Рослый, широкогрудый Улька Кентин все утро дразнил ребятишек, сталкивал их в реку и скалил зубы под редкими усиками. Он нырял и, выныривая, гоготал дурным голосом. А в полдень вынырнул из реки и погрузился вновь, но так быстро, словно кто-то сильный зубами потащил его ко дну. Всплыл на миг и, широко распахнув рот, коротко и пронзительно крикнул. Максим, вытянув перед собой руки, щучкой бросился к Ульке с обрыва и успел ухватить его за длинные волосы, когда Улька как-то сломанно и дрябло опускался на дно. Когда Ульку вытащили на берег, у него были выпучены глаза и бездыханное в гусиной коже тело.
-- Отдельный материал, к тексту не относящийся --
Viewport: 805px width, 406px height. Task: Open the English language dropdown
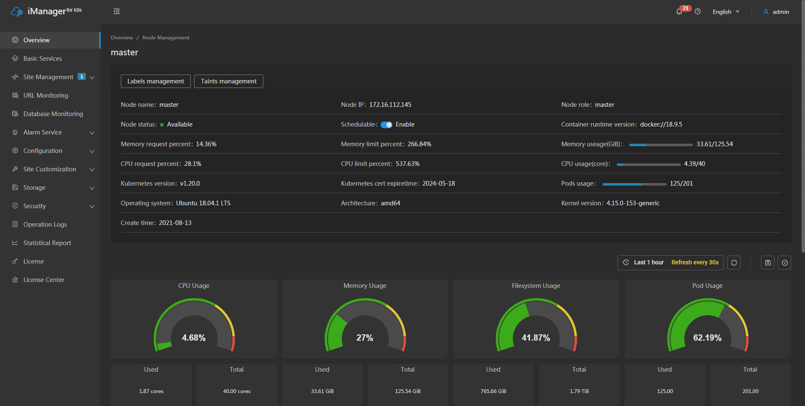[726, 12]
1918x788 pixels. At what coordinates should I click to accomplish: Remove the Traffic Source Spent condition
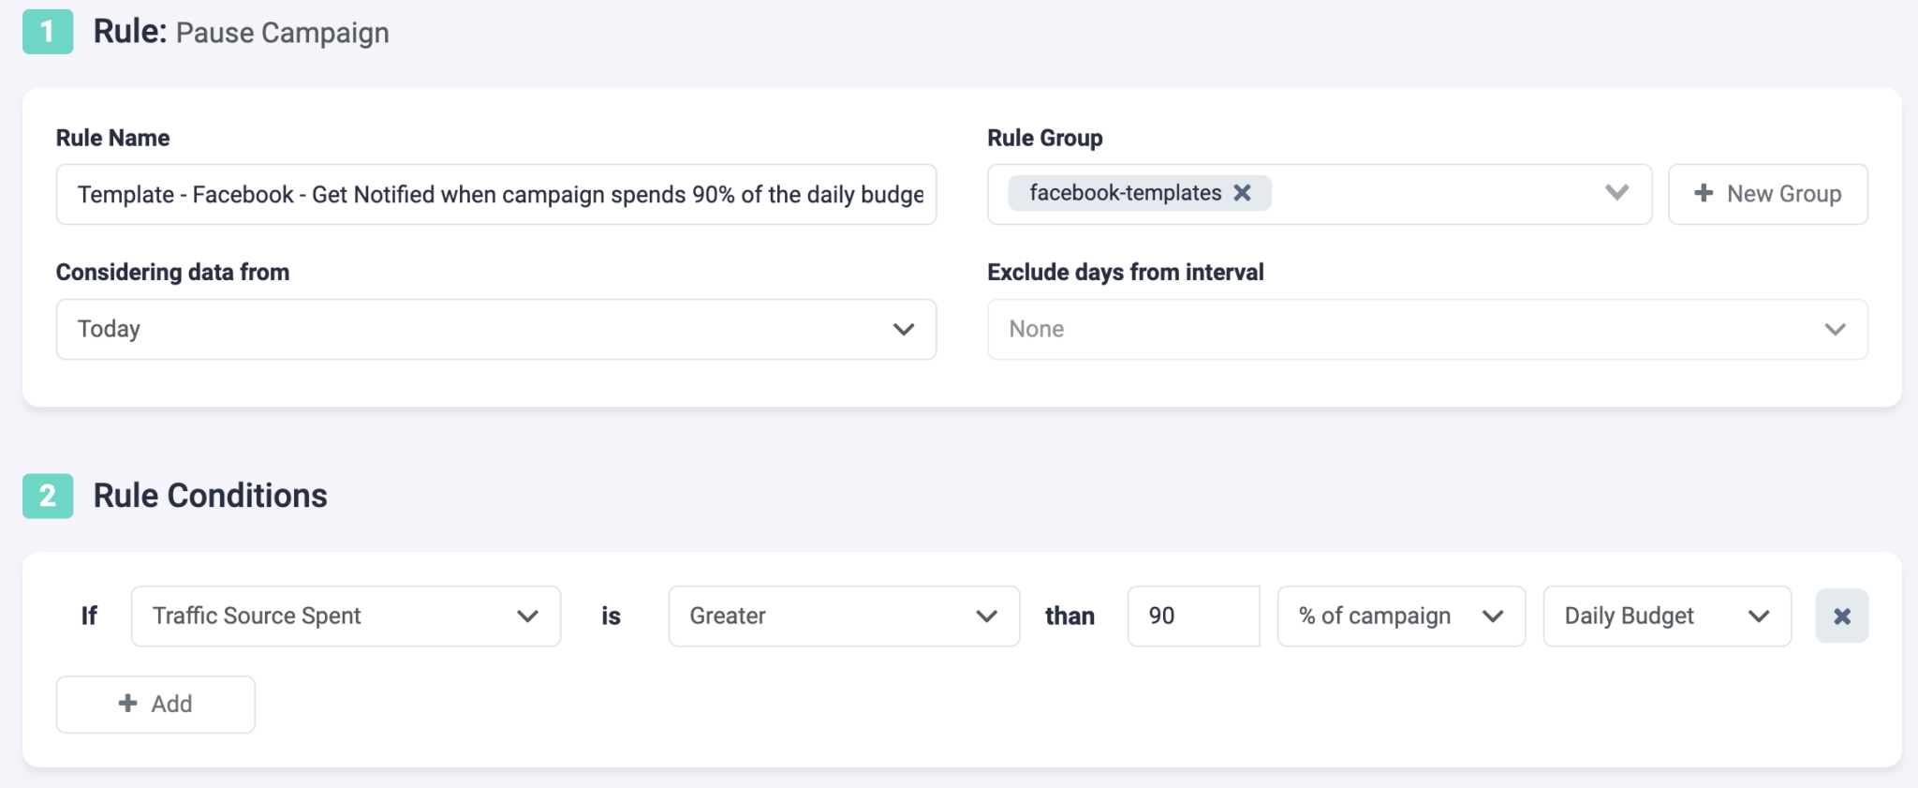(1841, 616)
Старик Лозьвин корявыми пальцами разомкнул Ульке рот и сильно дунул в ноздри. Улька не шевельнулся, Тогда Лозьвин перекинул Ульку на живот, крепко сжал ему ребра.
— Прыгни ему на спину! — приказал он Максиму.
Мальчик подпрыгнул на спине неподвижного Ульки раза три, а на четвертый тот вздрогнул. Улька забился на песке, из ноздрей, из горла, пузырясь, рванулась вода. И вместе с водой хлынула кровь.
— Студит его река, — прохрипел старик Лозьвин. — Запретить ему входить в реку голым. Пускай он на берегу да в лодке живет.
— Да станет так! — кивнули старики, шевельнулись и не успели погрузиться в дремучие свои думы, как пронзительно, испуганной чайкой крикнул Максим.
— Ы-ы-у, Ёлноер! — ругнулись старики и оглянулись недовольно: почему мальчишка вспугнул их неторопливые мудрые думы?
Из раскаленного до медного сияния душного сосняка то ли выползало, то ли выплывало к реке лохматое скрипучее существо. Максим застыл: из колыхания горячего воздуха по ломкому, хрупкому, высохшему до треска ягелю к нему приближался непонятный, невиданный старик. А может быть, то Вор-Кум? Может быть, то Вор-Кум, непостижимый оборотень? Максим закрыл глаза, погрузился во тьму и медленно раскрыл их снова. Нет, старик не исчез, не развеялся, к нему торопились старейшины, путаясь в долгополых легких дошках. Они почтительно приближались к старику, опускались на колени и распластывались у его ног, вытянув вперед руки, раскрывая ладони. Страшен Максиму неведомый старик, угасли мальчишечьи голоса, притихла река, и синеватый дымок от костра бездыханно повис в воздухе. Старик виделся мальчику как опавший, сожженный морозами и солнцем лес, даже не лес, а его обнаженные на земле корни. Но он не гляделся умирающим, просто высох от древности, остались одни витые жилы. Голову старика покрывала высокая остроконечная, как зимний чум, шапка из гладкой выдры. Темное, словно глина, лицо старика рассекали глубокие морщины, будто трещины на шершавой коре кедра, но из-под бровей, густых и жестких, как бурундучьи хвосты, высверкивали твердо — лезвием ножа — прозрачные глаза. В ушах старика с легким рассыпчатым звоном покачивались золотые серьги — страшные чешуйчатые звери, длиннохвостые, с распахнутыми пастями и свирепыми длинными когтями. Высохшую шею старика обвивали бусы из зеленого и синего камня, и, остро разбрасывая свет, вспыхивали бусины. В цепкой, как совиная лапа, руке старик держал железную палку, изукрашенную зверями и птицами, и заканчивалась палка острым, как клюв, крючком.